Fractal dimensions characterize self-similarity and roughness.

fractal_katz()

Katz Fractal Dimension - waveform complexity.

kfd = nk.fractal_katz(signal)

Interpretation:

• 1: straight line

• 1: increasing roughness and complexity

• Typical range: 1.0-2.0

Advantages:

• Simple, fast computation
• No parameter tuning

fractal_higuchi()

Higuchi Fractal Dimension - self-similarity.

hfd = nk.fractal_higuchi(signal, k_max=10)

Method:

• Constructs k new time series from original
• Estimates dimension from length-scale relationship

Interpretation:

• Higher HFD: more complex, irregular
• Lower HFD: smoother, more regular

Use cases:

• EEG complexity
• HRV analysis
• Epilepsy detection

fractal_petrosian()

Petrosian Fractal Dimension - rapid estimation.

pfd = nk.fractal_petrosian(signal)

Advantages:

• Fast computation
• Direct calculation (no curve fitting)

fractal_sevcik()

Sevcik Fractal Dimension - normalized waveform complexity.

sfd = nk.fractal_sevcik(signal)

fractal_nld()

Normalized Length Density - curve length-based measure.

nld = nk.fractal_nld(signal)

fractal_psdslope()

Power Spectral Density Slope - frequency-domain fractal measure.

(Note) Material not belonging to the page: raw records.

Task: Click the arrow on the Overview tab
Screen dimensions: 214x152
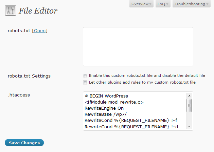Action: pyautogui.click(x=150, y=4)
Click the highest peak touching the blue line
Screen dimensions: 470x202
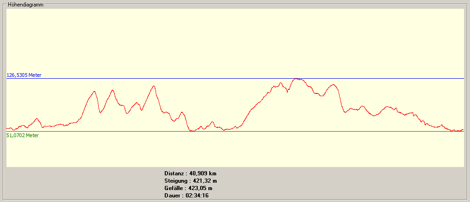[298, 79]
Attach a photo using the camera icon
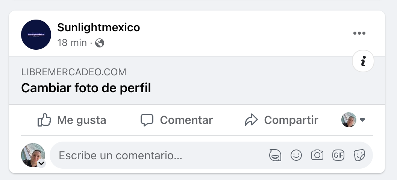The image size is (397, 180). [317, 155]
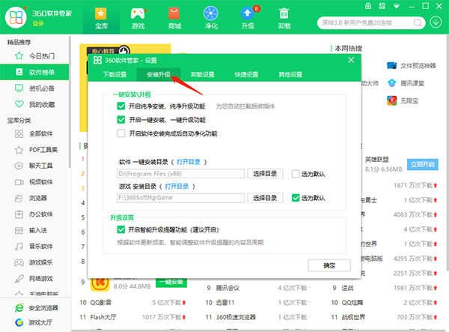Click 打开目录 link for software install directory
Viewport: 449px width, 332px height.
[x=189, y=161]
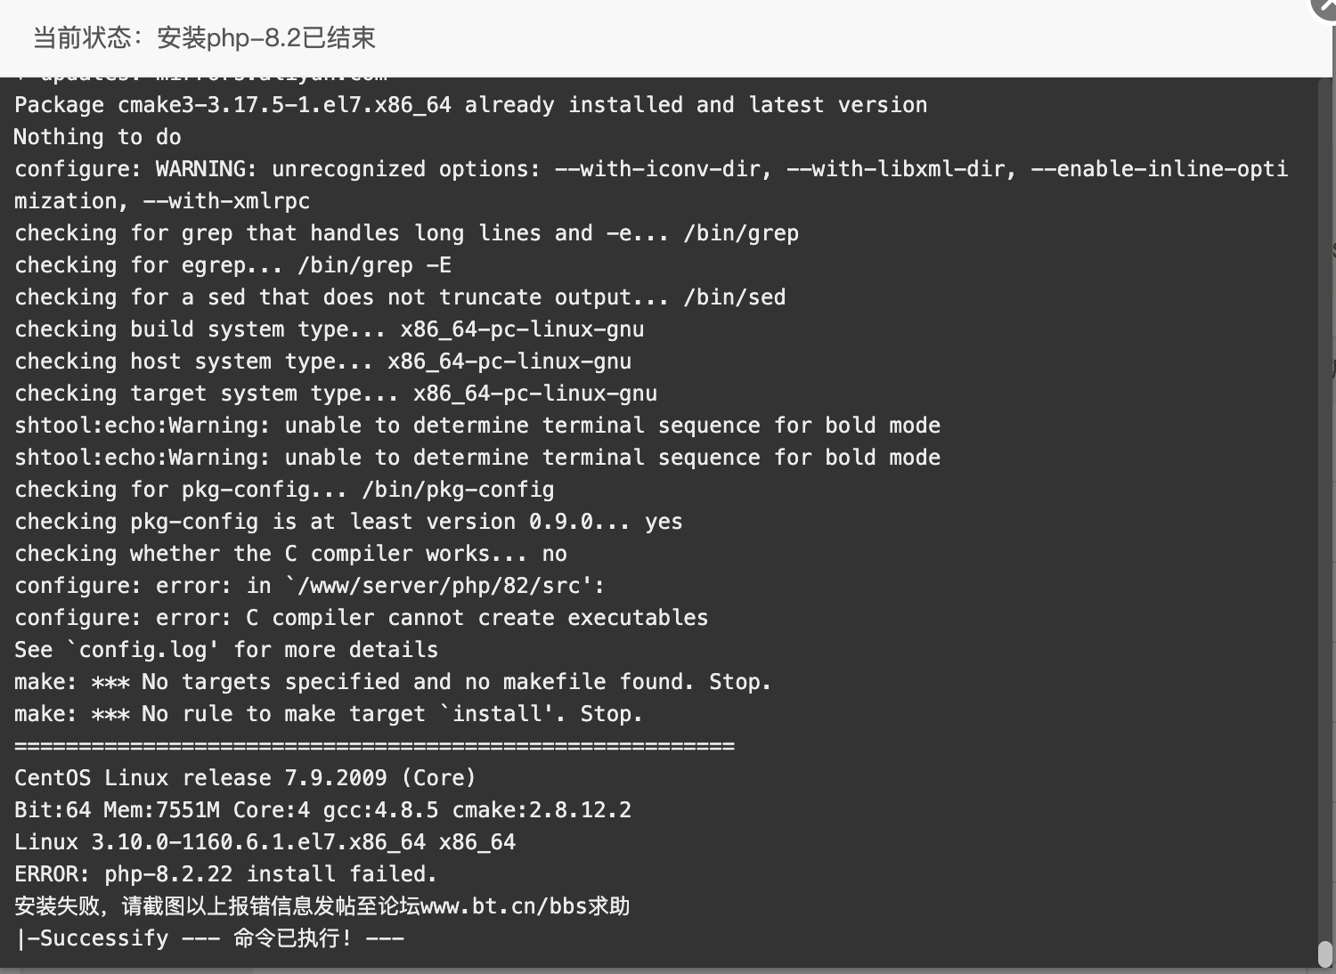Click the log panel scrollbar thumb
The width and height of the screenshot is (1336, 974).
[1324, 953]
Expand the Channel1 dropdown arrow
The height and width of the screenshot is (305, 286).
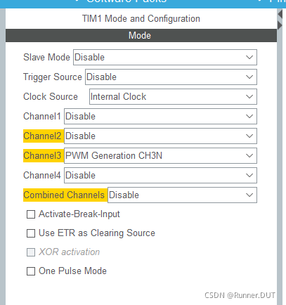pos(249,116)
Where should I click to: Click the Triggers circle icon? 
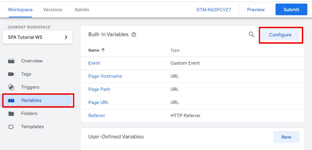(x=11, y=87)
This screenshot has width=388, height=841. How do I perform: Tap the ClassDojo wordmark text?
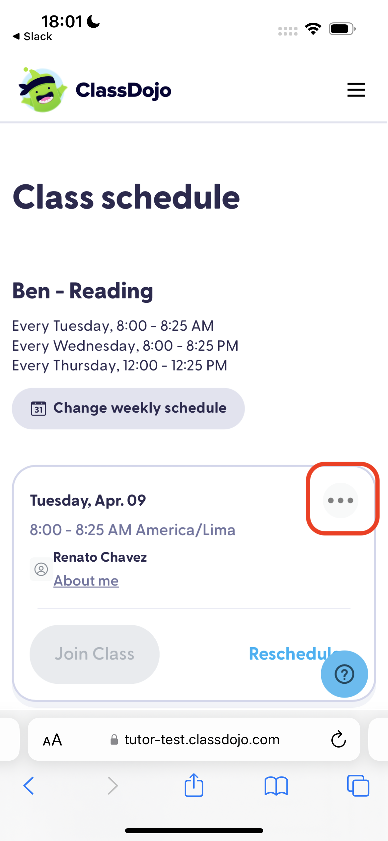point(123,90)
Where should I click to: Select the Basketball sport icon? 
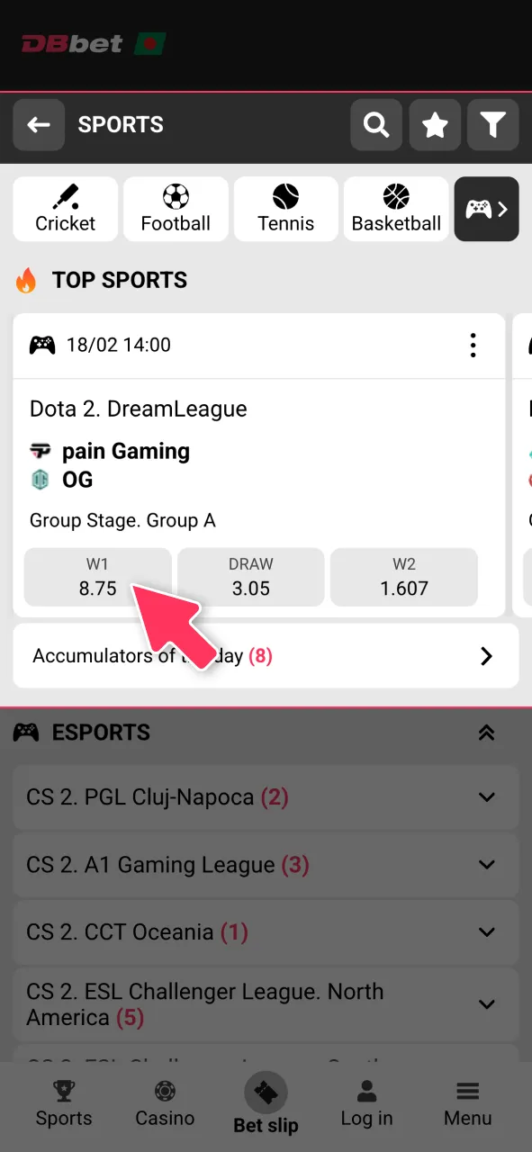click(x=395, y=209)
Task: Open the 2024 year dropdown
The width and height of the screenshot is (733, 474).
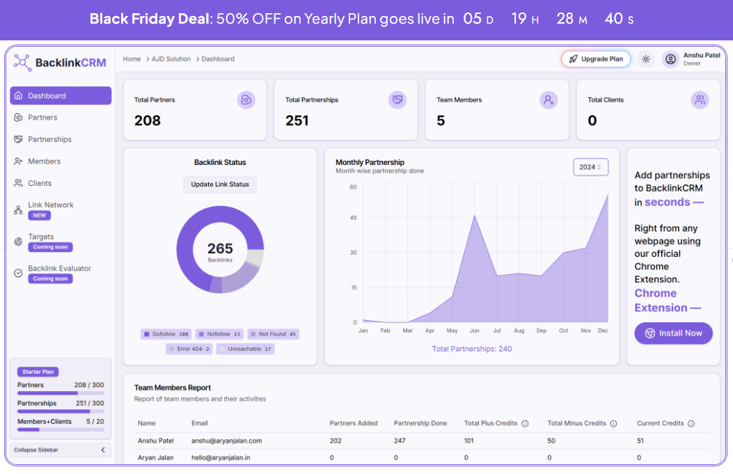Action: (x=590, y=167)
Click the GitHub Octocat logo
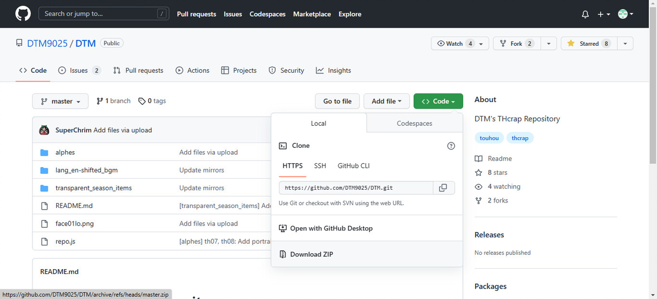657x299 pixels. coord(23,14)
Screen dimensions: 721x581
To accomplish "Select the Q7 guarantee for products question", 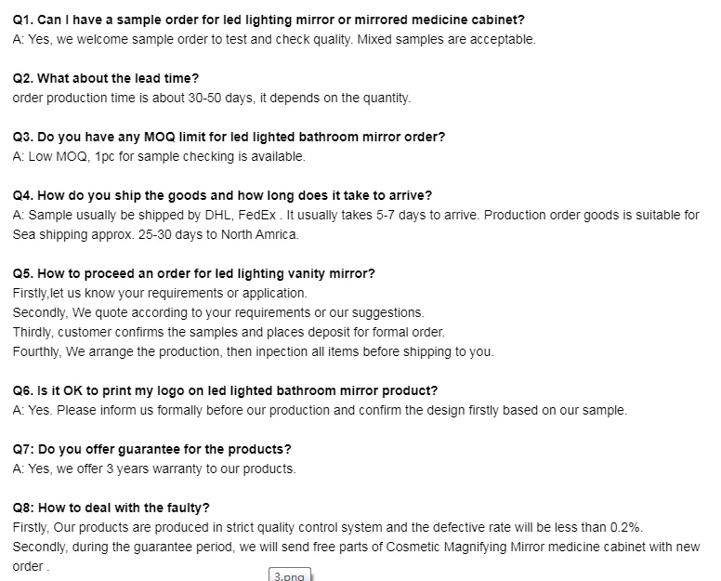I will [152, 449].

slope = nk.fractal_psdslope(signal, sampling_rate=1000)

Method:

• Linear fit to log-log power spectrum
• Slope β relates to fractal dimension

Interpretation:

• β ≈ 0: White noise (random)
• β ≈ -1: Pink noise (1/f, complex)
• β ≈ -2: Brown noise (Brownian motion)

fractal_hurst()

Hurst Exponent - long-range dependence.

hurst = nk.fractal_hurst(signal, show=False)

Interpretation:

• H < 0.5: Anti-persistent (mean-reverting)
• H = 0.5: Random walk (white noise)
• H > 0.5: Persistent (trending, long-memory)

Use cases:

• Assess long-term correlations
• Financial time series
• HRV analysis

fractal_correlation()

Correlation Dimension - attractor dimensionality.

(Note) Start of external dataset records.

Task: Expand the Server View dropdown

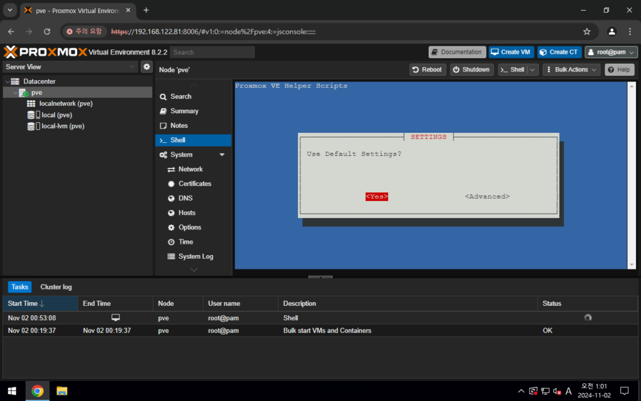Action: click(132, 66)
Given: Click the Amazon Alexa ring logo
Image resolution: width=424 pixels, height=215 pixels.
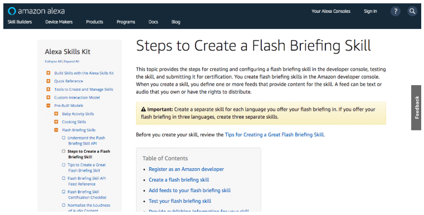Looking at the screenshot, I should [x=12, y=11].
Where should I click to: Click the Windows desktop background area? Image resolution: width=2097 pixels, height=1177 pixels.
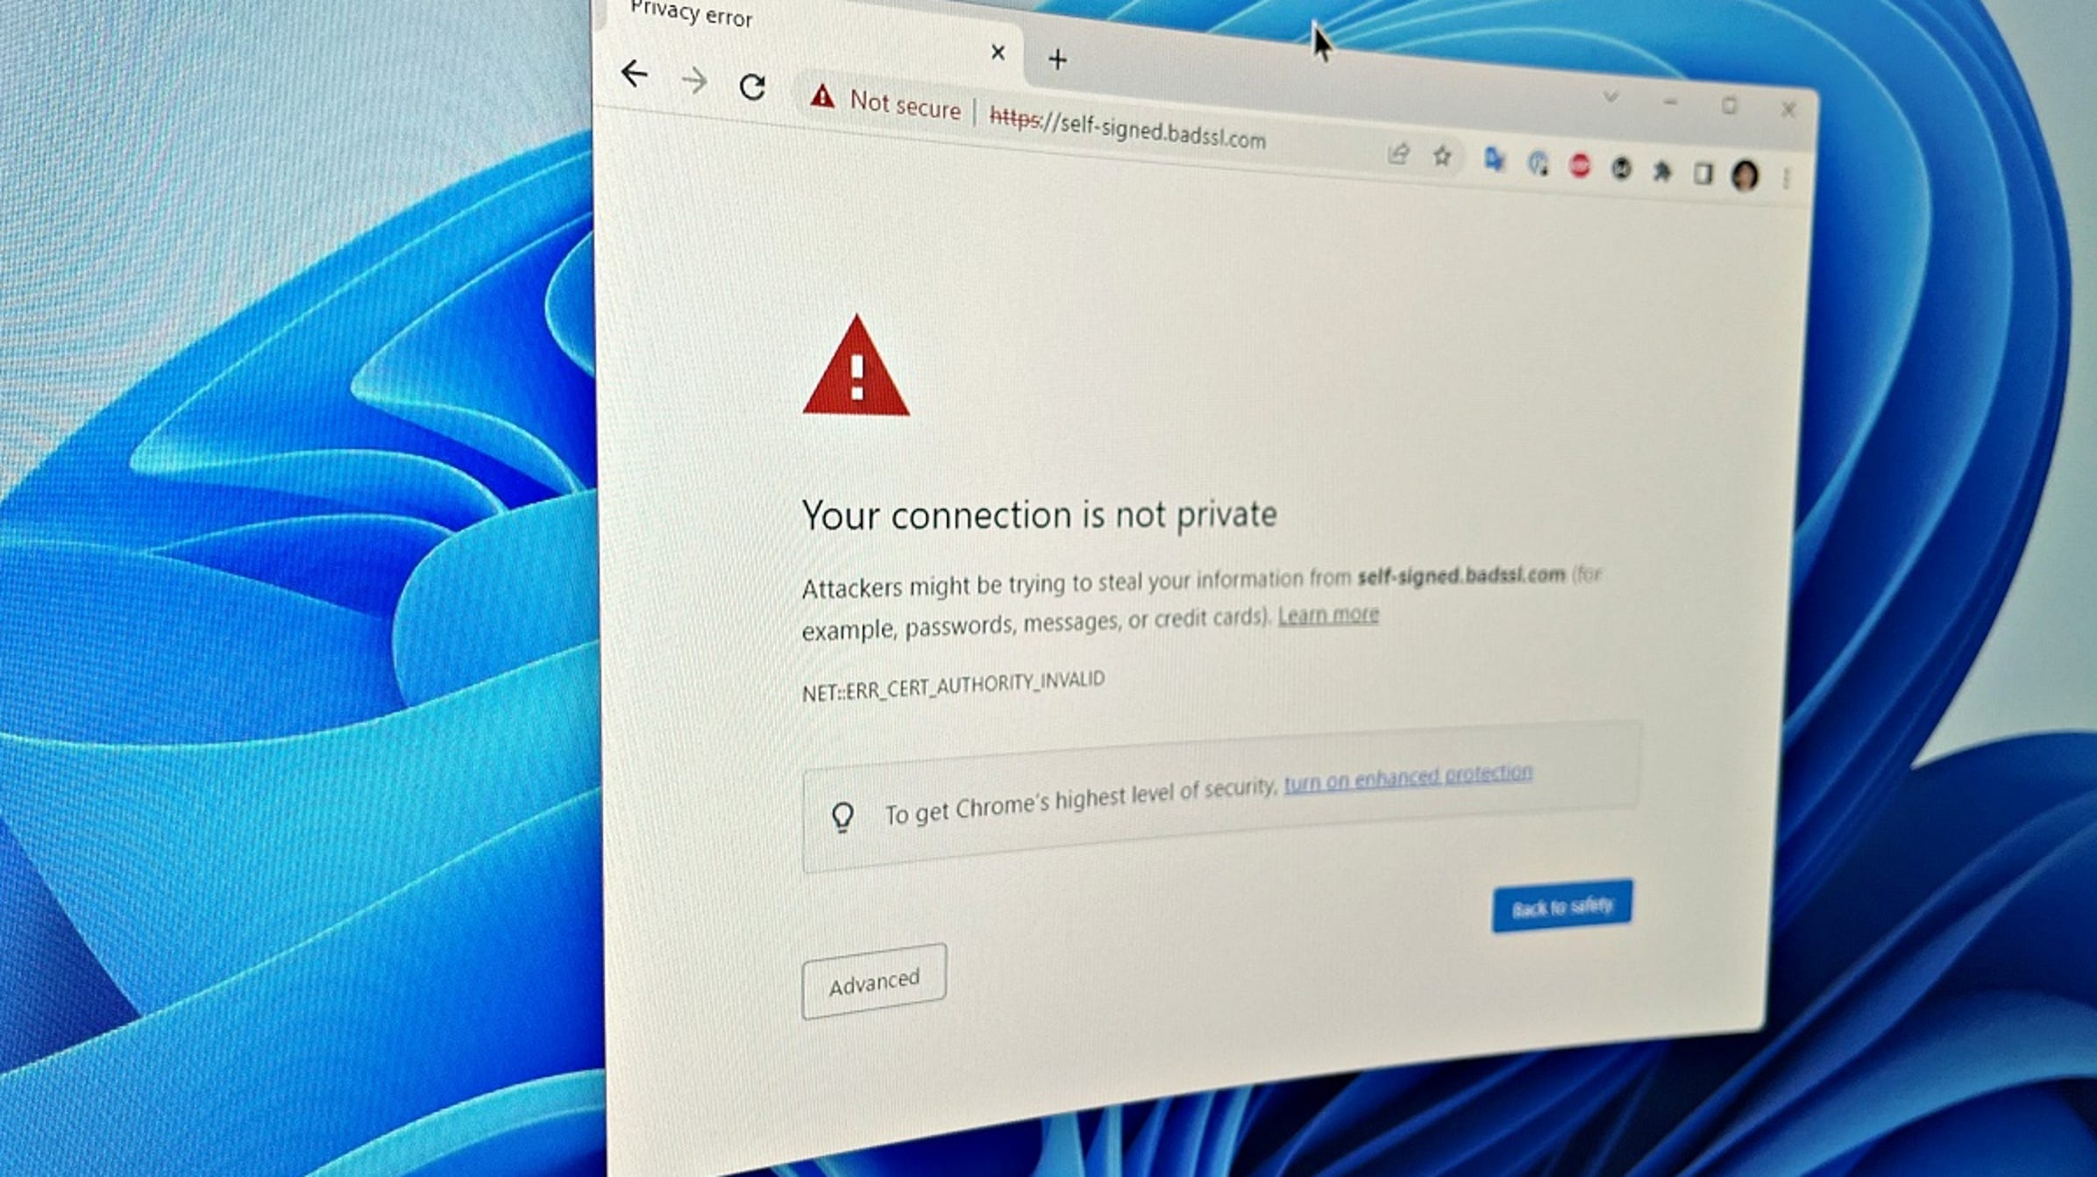(x=288, y=576)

corr_dim = nk.fractal_correlation(signal, delay=1, dimension=10, radius=64)

Method:

• Grassberger-Procaccia algorithm
• Estimates dimension of attractor in phase space

Interpretation:

• Low dimension: deterministic, low-dimensional chaos
• High dimension: high-dimensional chaos or noise

fractal_dfa()

Detrended Fluctuation Analysis - scaling exponent.

dfa_alpha = nk.fractal_dfa(signal, multifractal=False, q=2, show=False)

Interpretation:

• α < 0.5: Anti-correlated
• α = 0.5: Uncorrelated (white noise)
• α = 1.0: 1/f noise (pink noise, healthy complexity)
• α = 1.5: Brownian noise
• α > 1.0: Persistent long-range correlations

HRV applications:

• α1 (short-term, 4-11 beats): Reflects autonomic regulation
• α2 (long-term, >11 beats): Long-range correlations
• Reduced α1: Cardiac pathology

fractal_mfdfa()

Multifractal DFA - multiscale fractal properties.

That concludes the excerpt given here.